Reversing A Dismissal, The Delaware Supreme Court Finds The Absence Of Board-Level Monitoring Of "Central Compliance Risks" Sufficient To State A Caremark Claim
On June 18, 2019, in a decision authored by Chief Justice Leo E. Strine Jr., the Delaware Supreme Court en banc reversed the dismissal of a stockholder derivative suit against the directors and officers of Blue Bell Creameries USA, Inc. (the “Company”). Marchand v. Barnhill, No. 533, 2018, (Del. June 18, 2019). After a listeria outbreak at the ice cream manufacturer, the Company purportedly faced a liquidity crisis and accepted a dilutive private equity investment. Plaintiff alleged that the CEO and vice president of operations breached their fiduciary duties of care and loyalty by disregarding contamination risks and that the directors breached their duty of loyalty under In re Caremark International Inc. Derivative Litigation, 698 A.2d 959 (Del. Ch. 1996). As to the claims against the executives, the Court held that the complaint adequately pleaded demand futility because it alleged facts regarding the personal relationship of an additional director to the CEO sufficient to raise a reasonable doubt as to whether the director could impartially consider a demand. Reversing the dismissal of the Caremark claim, the Court found that “the complaint supports an inference that no system of board-level compliance monitoring and reporting existed at [the company].”
In early 2015, the Company suffered a listeria outbreak, which was allegedly connected to the deaths of three consumers and caused the Company to recall all of its products, shut down production at all of its plants, and lay off over a third of its workforce. According to the complaint, the outbreak followed years of contamination issues at its various plants, including as identified by the FDA and state regulators. Relying on books and records obtained through a request under Delaware General Corporation Law Section 220, 8 Del. C. § 220, plaintiff alleged, among other things, that (i) there was no board committee charged with addressing food safety; (ii) “no regular process or protocols that required management to keep the board apprised of food safety compliance practices, risks, or reports existed”; (iii) the board minutes did not reflect that reports of “yellow and red flags” received by management were disclosed to the board; and (iv) the board had no regular schedule for the consideration of food safety risks and there was no indication in the minutes that there was any regular discussion of that issue.
The Delaware Court of Chancery dismissed the complaint. Specifically, that Court held that demand was not excused because directors holding eight of the fifteen board votes were sufficiently independent to consider a demand to sue the executives. The Court of Chancery also found that the complaint failed to allege that the board “utterly” failed to implement compliance systems because the company did have procedures in place to address compliance and management generally reported on operations to the board.
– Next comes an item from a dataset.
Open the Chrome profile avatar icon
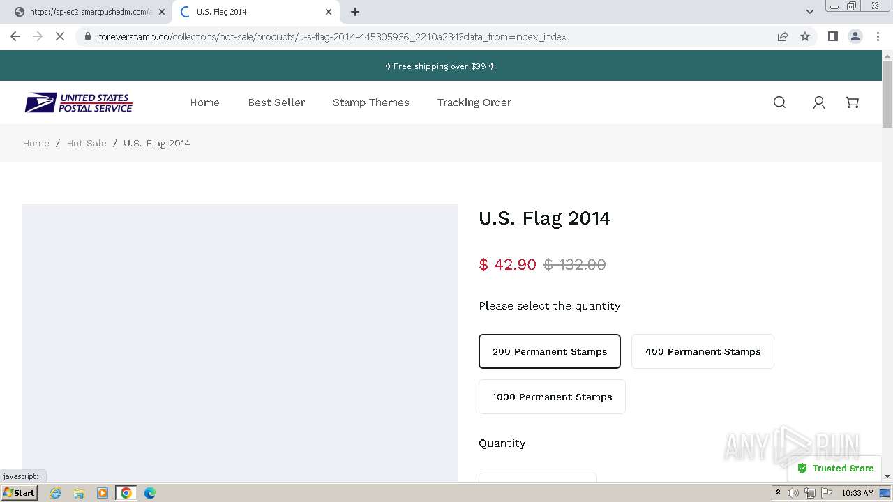The image size is (893, 502). (x=855, y=36)
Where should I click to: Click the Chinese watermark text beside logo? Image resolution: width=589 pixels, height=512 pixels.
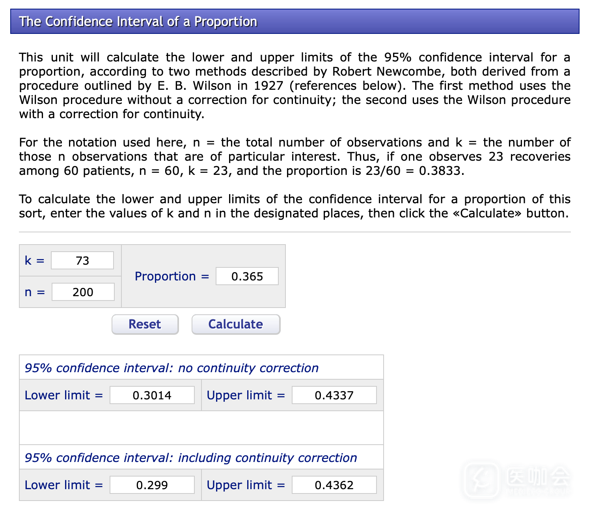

The Delaware Supreme Court reversed the dismissal on both counts. First, the Court found that allegations regarding one of the directors found independent by the Court of Chancery were sufficient to raise a reasonable doubt. That director was the former CFO of the company. The Supreme Court found that the complaint adequately alleged that he (i) had a successful career “in large measure due to the opportunities and mentoring” given to him by the CEO’s father under whom he worked for 28 years; (ii) rose to the level of CFO and was added to the board due to the support of the CEO’s family; and (iii) had a facility at the local college named in his honor as a result of fundraising efforts by the CEO’s family. The Delaware Supreme Court held: “On a cold complaint, these facts support a reasonable inference that there are very warm and thick personal ties of respect, loyalty, and affection between [the director] and the [CEO’s] family, which creates a reasonable doubt that [the director] could have impartially decided whether to sue [the CEO] and his subordinate [the other executive defendant].”
Regarding the Caremark claim, the Court distinguished between management operations and board-level reporting, and emphasized that a board “must make a good faith effort—i.e., try—to put in place a reasonable board-level system of monitoring and reporting.” With respect to the allegations in the complaint, the Court explained that “the fact that [the company] nominally complied with FDA regulations does not imply that the board implemented a system to monitor food safety at the board level.” To the contrary, “the complaint pled facts supporting a fair inference that no board-level system of monitoring or reporting on food safety existed” even though food safety was the company’s “central compliance risk.” Therefore, the Court held that the complaint sufficiently stated a claim that the directors breached their duty of loyalty.